Shapes of Numbers

2021-10-07

Numbers are perhaps the oldest language known to humanity. It has persisted in one form over the course of history and understanding them allows both understanding of natural and social processes perhaps even of more sublime forces This note is to collect figures and definitions to help me gain a better understanding of mathematics in general.

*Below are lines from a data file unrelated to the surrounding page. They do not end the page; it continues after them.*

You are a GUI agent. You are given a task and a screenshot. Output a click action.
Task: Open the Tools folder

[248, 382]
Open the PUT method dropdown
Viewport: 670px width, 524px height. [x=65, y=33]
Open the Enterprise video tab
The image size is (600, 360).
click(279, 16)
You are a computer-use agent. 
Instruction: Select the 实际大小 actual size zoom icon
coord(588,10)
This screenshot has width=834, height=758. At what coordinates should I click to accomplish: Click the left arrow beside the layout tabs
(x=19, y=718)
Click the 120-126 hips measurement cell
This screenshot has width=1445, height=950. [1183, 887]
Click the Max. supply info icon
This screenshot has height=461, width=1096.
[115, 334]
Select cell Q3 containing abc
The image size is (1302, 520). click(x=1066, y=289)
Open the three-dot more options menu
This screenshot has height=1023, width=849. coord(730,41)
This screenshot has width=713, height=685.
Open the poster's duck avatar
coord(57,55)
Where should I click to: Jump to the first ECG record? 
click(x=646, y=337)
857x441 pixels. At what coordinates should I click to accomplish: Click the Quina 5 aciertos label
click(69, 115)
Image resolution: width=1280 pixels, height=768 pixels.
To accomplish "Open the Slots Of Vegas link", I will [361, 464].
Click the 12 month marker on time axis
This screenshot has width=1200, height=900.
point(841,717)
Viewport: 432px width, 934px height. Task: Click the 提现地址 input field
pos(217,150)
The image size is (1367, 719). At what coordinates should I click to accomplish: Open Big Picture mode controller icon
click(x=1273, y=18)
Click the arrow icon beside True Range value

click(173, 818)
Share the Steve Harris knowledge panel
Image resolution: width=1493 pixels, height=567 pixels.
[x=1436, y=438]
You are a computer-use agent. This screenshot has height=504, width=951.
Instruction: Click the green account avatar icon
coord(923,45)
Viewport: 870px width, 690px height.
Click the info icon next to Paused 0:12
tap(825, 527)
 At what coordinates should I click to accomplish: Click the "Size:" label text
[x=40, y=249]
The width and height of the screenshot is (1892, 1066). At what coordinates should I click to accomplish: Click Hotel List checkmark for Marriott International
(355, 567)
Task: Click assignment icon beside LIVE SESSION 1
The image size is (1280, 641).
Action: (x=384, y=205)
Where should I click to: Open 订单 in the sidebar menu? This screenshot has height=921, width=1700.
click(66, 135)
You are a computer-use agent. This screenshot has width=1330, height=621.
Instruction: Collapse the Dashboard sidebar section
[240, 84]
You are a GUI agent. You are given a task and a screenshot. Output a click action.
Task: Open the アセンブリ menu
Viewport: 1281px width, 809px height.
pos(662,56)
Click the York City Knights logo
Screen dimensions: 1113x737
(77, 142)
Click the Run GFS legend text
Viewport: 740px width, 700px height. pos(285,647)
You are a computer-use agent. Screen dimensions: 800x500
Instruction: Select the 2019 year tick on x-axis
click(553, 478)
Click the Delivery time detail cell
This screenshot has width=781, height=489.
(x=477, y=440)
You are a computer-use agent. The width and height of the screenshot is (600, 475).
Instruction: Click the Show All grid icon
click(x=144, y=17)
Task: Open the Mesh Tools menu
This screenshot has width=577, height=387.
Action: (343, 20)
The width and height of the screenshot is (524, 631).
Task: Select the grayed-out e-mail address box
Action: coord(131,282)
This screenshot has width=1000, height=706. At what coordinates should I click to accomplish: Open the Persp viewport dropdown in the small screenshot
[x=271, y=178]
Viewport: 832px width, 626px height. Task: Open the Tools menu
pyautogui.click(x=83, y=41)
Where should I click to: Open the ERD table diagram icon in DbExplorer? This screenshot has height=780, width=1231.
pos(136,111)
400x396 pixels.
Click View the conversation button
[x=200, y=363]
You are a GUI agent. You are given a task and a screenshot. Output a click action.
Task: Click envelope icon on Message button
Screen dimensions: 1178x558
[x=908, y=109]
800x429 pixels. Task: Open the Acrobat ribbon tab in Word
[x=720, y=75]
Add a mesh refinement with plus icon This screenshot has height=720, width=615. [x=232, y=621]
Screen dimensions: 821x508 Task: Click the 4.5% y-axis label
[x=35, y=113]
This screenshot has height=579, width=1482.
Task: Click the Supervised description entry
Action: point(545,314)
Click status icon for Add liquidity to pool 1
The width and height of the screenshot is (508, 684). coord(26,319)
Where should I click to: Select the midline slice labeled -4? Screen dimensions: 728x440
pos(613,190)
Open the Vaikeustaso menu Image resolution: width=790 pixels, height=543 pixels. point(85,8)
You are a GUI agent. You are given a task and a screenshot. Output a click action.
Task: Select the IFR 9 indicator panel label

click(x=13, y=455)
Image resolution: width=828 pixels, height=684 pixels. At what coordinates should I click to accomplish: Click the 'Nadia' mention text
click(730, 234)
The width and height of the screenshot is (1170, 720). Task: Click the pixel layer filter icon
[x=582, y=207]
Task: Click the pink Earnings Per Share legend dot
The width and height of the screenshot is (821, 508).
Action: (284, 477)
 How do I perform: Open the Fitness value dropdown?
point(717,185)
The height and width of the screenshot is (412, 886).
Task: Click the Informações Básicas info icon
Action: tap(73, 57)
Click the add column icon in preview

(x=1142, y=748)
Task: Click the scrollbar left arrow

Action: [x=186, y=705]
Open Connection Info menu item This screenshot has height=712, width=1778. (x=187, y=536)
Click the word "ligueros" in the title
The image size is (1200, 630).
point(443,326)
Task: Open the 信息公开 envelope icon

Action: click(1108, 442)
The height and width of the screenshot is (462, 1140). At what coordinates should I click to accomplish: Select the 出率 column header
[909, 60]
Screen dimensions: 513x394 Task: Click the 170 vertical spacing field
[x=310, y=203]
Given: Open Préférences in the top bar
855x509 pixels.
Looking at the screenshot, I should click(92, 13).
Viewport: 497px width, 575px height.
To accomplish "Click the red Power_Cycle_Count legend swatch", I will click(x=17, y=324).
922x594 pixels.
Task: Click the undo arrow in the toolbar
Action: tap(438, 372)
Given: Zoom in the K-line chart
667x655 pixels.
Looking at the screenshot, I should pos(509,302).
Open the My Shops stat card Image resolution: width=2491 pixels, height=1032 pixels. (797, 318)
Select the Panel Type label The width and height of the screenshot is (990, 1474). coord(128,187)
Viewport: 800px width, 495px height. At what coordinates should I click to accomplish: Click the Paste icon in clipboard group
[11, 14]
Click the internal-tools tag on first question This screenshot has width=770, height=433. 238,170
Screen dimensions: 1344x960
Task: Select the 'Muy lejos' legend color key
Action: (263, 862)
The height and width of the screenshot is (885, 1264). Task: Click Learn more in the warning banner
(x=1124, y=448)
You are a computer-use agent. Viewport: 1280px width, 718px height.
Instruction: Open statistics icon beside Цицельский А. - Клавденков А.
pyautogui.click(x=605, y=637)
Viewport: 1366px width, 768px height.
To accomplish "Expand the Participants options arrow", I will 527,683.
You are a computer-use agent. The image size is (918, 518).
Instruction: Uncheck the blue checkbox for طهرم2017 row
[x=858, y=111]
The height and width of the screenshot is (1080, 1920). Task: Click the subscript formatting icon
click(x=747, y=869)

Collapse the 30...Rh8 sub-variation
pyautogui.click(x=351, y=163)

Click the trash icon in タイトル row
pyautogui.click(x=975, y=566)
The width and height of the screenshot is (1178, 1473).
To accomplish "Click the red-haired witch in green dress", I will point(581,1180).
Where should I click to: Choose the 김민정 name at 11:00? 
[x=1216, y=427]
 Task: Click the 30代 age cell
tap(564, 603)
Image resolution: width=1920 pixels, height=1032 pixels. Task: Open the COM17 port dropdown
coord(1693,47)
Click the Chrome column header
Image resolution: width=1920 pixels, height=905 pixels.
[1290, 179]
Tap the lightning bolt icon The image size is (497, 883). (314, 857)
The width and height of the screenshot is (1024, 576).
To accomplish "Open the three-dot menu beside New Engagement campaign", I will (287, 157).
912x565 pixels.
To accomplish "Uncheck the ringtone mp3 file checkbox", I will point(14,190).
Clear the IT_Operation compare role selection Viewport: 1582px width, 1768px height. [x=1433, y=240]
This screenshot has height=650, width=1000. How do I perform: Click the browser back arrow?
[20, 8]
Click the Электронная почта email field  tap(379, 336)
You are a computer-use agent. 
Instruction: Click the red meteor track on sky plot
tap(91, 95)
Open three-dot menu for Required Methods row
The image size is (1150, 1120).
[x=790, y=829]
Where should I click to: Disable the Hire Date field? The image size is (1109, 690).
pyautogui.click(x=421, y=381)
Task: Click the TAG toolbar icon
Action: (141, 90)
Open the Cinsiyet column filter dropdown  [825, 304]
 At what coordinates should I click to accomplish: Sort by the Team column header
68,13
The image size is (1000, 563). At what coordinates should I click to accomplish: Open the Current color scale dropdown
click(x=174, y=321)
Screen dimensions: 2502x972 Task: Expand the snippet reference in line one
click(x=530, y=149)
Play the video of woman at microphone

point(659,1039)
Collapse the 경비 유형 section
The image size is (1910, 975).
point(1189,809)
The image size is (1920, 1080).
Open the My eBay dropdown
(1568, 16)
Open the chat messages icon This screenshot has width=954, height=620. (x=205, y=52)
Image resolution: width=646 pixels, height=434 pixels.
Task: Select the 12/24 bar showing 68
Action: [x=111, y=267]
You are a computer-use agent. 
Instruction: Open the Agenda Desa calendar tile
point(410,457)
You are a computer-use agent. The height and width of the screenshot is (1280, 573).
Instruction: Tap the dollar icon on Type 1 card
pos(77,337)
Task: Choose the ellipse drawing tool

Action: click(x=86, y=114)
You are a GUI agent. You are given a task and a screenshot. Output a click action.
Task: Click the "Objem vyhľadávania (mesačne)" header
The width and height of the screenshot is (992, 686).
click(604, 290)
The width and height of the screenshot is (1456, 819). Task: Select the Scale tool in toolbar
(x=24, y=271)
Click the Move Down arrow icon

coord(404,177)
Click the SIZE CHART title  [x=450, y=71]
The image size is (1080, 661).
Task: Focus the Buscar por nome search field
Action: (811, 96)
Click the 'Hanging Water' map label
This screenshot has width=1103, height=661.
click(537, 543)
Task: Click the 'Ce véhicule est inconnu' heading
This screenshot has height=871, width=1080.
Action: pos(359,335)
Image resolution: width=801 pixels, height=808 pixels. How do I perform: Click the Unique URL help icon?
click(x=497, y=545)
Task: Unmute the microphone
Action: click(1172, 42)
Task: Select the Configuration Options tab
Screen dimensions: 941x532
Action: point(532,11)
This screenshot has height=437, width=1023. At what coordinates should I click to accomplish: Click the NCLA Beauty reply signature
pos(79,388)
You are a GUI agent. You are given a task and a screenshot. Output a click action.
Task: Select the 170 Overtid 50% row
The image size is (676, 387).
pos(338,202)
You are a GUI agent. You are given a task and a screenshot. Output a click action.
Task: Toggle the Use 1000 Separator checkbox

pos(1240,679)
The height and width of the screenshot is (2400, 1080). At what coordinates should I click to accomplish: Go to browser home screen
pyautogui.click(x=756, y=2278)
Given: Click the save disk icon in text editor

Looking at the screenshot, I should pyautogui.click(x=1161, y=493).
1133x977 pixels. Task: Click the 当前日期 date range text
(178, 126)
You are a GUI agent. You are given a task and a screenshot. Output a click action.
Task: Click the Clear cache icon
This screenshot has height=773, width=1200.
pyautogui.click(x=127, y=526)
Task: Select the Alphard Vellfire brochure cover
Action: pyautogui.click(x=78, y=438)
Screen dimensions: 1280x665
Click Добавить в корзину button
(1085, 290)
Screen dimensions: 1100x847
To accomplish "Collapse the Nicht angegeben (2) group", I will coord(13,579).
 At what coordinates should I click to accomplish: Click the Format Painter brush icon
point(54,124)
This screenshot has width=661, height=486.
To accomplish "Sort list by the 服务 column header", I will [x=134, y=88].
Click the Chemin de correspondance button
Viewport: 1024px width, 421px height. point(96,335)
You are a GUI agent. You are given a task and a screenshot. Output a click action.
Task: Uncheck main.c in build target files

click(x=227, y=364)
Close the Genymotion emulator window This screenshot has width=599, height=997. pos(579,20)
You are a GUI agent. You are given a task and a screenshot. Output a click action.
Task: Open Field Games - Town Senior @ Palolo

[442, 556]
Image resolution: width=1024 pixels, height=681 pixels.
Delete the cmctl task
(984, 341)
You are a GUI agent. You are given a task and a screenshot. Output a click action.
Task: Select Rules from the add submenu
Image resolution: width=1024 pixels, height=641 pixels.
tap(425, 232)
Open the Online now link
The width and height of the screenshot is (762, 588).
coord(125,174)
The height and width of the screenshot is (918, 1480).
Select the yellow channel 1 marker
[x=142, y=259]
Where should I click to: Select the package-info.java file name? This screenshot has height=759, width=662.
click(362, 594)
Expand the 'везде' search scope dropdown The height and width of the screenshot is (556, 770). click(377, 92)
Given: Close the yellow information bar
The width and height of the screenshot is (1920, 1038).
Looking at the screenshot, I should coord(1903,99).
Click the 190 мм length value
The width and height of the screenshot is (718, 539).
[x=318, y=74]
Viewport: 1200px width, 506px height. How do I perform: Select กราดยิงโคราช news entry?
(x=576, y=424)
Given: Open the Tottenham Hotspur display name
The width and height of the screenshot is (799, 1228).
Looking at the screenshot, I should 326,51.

Ratio: A relation indicating how many times one number contains another number. (eg. "The ratio of Mass to Velocity is Force" is the same as "Force is how much velocity a certain mass contains"); Represents an inverse relationship, where an increase in one term is a decrease in another term, vice versa.
Product: A relation in which two values multiply each other, the inverse of a ratio.; Represents a direct relationship, where the increase in one term also means an increase in the other.
Scale
Scalar Quantity: A pure abstract value, used to measure the magnitude of a term.; Is usually the component of a given vector.
Line Segment: Distance between two points in a given coordinate space
Vector
Vector Quantity: A value representing a term with both magnitude and direction.; Is a line segment where one line is designated as origin and the other as direction.; Is composed of scalar values in an n-dimensional Cartesian plane. eg. A vector in 2d space is (x, y), a 3d vector being (x, y, z), and so on; The magnitude of the vector is represented by its length.; Scalar components of a vector represent distance from a given zero-point origin. eg. A vector ,(code [O->A]) where Origin `O` is (0, 0) and Point `A` is (2, 3), it is unnessary to include the zero-point origin, making the above example equivalent to just ,(code [->A]).; Vectors of similar direction and magnitude are equal.
Polynomials: Algebraic expressions consisting of variables and coefficients.
Variables: sometimes called indeterminates, these are quantities that may change depending on the context of the equation.
Coefficient: The value to which terms are multiplied to.